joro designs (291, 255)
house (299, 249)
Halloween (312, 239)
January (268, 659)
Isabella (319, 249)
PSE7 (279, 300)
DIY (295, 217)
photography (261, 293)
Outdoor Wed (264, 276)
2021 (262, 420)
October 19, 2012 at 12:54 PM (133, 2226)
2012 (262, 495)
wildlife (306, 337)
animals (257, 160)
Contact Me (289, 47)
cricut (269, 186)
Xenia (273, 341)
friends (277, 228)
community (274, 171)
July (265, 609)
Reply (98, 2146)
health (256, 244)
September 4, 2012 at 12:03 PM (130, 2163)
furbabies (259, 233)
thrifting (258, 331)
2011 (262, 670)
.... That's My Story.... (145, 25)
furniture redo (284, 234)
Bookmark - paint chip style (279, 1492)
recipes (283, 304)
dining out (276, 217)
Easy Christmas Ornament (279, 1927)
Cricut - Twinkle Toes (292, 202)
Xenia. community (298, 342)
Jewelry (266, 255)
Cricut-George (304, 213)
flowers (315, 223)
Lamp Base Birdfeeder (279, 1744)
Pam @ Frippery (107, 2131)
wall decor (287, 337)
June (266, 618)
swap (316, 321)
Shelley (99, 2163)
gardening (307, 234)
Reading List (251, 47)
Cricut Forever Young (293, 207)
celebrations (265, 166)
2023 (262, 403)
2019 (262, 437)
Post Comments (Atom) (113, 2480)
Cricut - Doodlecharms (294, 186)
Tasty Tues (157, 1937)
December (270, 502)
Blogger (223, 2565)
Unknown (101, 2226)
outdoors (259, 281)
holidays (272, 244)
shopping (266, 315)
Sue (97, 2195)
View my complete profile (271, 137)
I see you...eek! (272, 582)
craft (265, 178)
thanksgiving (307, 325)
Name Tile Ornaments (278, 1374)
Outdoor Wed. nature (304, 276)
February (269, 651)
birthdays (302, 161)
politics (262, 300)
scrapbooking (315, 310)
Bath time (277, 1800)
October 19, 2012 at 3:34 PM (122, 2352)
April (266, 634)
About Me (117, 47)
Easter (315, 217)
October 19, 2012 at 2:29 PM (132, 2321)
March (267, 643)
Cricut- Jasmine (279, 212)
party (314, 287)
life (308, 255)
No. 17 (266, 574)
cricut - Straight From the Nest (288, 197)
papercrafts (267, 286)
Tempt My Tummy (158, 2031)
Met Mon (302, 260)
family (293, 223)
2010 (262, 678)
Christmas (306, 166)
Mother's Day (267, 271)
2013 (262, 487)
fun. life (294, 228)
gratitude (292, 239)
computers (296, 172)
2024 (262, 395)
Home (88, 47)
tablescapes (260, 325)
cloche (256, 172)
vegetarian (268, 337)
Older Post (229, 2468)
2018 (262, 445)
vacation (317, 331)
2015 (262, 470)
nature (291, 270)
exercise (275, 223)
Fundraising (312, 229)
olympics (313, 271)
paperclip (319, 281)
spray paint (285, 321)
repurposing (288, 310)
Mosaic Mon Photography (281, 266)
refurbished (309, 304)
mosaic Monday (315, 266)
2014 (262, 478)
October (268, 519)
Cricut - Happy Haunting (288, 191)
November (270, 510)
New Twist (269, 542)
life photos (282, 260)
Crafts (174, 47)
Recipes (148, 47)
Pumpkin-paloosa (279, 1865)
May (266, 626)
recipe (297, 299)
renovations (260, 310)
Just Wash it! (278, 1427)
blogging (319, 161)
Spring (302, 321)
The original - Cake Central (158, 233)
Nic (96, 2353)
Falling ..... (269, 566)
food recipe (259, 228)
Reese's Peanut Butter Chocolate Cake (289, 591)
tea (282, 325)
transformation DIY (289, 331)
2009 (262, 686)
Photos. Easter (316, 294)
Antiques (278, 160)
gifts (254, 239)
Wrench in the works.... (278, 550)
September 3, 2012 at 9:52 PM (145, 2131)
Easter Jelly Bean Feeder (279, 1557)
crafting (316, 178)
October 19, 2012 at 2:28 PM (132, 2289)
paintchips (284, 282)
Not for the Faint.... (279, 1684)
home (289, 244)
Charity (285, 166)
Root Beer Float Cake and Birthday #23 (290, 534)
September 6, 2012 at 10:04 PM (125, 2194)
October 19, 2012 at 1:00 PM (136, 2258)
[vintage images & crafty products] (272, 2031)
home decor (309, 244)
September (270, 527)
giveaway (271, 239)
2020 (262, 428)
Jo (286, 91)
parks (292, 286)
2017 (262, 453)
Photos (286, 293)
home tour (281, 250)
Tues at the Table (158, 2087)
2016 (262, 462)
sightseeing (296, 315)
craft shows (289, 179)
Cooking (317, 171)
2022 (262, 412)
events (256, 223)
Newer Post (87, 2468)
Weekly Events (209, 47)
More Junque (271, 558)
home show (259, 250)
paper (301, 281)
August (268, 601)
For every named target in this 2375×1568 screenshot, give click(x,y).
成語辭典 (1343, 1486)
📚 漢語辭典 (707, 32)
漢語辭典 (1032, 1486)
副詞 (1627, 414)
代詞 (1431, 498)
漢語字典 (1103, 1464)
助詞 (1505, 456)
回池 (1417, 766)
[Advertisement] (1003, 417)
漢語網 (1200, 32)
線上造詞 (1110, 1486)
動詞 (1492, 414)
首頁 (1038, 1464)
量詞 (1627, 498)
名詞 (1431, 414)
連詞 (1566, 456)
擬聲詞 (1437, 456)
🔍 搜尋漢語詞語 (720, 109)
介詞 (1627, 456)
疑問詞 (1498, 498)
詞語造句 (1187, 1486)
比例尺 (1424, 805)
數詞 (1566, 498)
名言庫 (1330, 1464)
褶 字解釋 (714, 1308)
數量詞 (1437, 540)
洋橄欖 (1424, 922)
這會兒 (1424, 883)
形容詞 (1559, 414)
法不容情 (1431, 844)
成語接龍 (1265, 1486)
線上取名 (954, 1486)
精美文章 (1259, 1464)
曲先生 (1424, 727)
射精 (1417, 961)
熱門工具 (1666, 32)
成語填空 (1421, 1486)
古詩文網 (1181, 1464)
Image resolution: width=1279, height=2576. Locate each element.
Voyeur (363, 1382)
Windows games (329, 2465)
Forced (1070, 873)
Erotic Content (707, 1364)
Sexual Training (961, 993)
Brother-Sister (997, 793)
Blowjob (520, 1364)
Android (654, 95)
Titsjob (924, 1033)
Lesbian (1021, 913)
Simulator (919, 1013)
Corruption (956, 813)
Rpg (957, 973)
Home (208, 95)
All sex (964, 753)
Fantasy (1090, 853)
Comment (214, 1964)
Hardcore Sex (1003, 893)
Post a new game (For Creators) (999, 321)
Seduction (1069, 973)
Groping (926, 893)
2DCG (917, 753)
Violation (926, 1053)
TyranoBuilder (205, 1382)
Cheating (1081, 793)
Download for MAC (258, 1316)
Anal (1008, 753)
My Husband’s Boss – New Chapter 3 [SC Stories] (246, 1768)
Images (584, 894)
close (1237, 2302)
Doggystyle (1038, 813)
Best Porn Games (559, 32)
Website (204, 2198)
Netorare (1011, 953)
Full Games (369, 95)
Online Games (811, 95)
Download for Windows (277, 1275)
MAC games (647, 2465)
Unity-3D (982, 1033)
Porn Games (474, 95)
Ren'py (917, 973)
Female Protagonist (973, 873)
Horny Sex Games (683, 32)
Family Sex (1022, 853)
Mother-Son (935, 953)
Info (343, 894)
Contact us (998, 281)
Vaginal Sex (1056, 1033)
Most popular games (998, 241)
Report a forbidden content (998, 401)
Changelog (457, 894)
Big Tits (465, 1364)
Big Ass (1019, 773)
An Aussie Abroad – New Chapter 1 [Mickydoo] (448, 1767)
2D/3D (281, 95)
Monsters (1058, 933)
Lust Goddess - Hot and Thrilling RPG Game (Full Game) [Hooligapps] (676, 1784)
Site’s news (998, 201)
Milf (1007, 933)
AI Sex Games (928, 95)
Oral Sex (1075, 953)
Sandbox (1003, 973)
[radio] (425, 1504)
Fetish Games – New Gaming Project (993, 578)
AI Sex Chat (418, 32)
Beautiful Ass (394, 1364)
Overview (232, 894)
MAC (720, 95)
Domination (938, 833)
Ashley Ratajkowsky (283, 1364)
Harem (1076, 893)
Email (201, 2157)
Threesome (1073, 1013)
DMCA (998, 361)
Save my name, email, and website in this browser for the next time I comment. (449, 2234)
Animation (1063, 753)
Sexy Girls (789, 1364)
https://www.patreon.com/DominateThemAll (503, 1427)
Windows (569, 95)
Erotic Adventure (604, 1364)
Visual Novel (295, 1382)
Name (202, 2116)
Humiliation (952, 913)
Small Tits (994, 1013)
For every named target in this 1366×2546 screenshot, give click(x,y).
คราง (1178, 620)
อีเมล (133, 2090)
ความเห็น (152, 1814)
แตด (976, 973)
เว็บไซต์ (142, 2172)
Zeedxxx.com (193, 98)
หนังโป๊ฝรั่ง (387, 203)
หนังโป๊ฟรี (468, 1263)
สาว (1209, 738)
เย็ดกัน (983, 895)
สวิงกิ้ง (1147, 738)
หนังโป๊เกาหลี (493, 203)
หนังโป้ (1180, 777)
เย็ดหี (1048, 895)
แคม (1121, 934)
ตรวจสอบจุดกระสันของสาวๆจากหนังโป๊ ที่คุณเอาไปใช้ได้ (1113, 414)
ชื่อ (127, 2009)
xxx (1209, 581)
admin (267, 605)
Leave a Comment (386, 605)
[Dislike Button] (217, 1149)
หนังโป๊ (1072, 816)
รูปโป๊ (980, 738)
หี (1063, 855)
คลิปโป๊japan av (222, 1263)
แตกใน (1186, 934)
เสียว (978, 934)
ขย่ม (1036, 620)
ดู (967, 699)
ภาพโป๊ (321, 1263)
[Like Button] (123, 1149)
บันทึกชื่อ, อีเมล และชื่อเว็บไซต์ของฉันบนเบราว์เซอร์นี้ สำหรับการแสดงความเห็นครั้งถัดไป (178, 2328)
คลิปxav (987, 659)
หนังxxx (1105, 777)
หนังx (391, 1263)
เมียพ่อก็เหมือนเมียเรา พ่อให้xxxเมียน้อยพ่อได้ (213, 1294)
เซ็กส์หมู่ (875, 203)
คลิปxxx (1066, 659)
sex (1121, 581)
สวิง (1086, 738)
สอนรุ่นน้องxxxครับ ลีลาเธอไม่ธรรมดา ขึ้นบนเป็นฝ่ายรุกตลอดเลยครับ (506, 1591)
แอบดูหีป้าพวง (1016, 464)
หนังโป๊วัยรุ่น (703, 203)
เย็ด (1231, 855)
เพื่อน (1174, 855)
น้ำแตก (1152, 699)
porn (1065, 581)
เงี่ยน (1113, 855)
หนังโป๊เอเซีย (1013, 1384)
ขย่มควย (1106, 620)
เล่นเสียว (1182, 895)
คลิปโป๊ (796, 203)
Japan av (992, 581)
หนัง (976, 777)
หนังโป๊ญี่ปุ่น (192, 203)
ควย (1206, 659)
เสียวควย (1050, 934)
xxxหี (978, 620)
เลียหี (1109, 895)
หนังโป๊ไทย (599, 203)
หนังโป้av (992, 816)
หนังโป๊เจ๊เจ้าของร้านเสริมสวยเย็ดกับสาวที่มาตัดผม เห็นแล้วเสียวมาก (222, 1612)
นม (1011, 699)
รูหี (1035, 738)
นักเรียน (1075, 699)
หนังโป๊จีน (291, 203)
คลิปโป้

______

(Instructions to follow): Look above for the line holding "Android (654, 95)" and the line holding "Download for MAC (258, 1316)". Retype both, and every line between them, word for word and nothing else.

(Answer area):
Android (654, 95)
Titsjob (924, 1033)
Lesbian (1021, 913)
Simulator (919, 1013)
Corruption (956, 813)
Rpg (957, 973)
Home (208, 95)
All sex (964, 753)
Fantasy (1090, 853)
Comment (214, 1964)
Hardcore Sex (1003, 893)
Post a new game (For Creators) (999, 321)
Seduction (1069, 973)
Groping (926, 893)
2DCG (917, 753)
Violation (926, 1053)
TyranoBuilder (205, 1382)
Cheating (1081, 793)
Download for MAC (258, 1316)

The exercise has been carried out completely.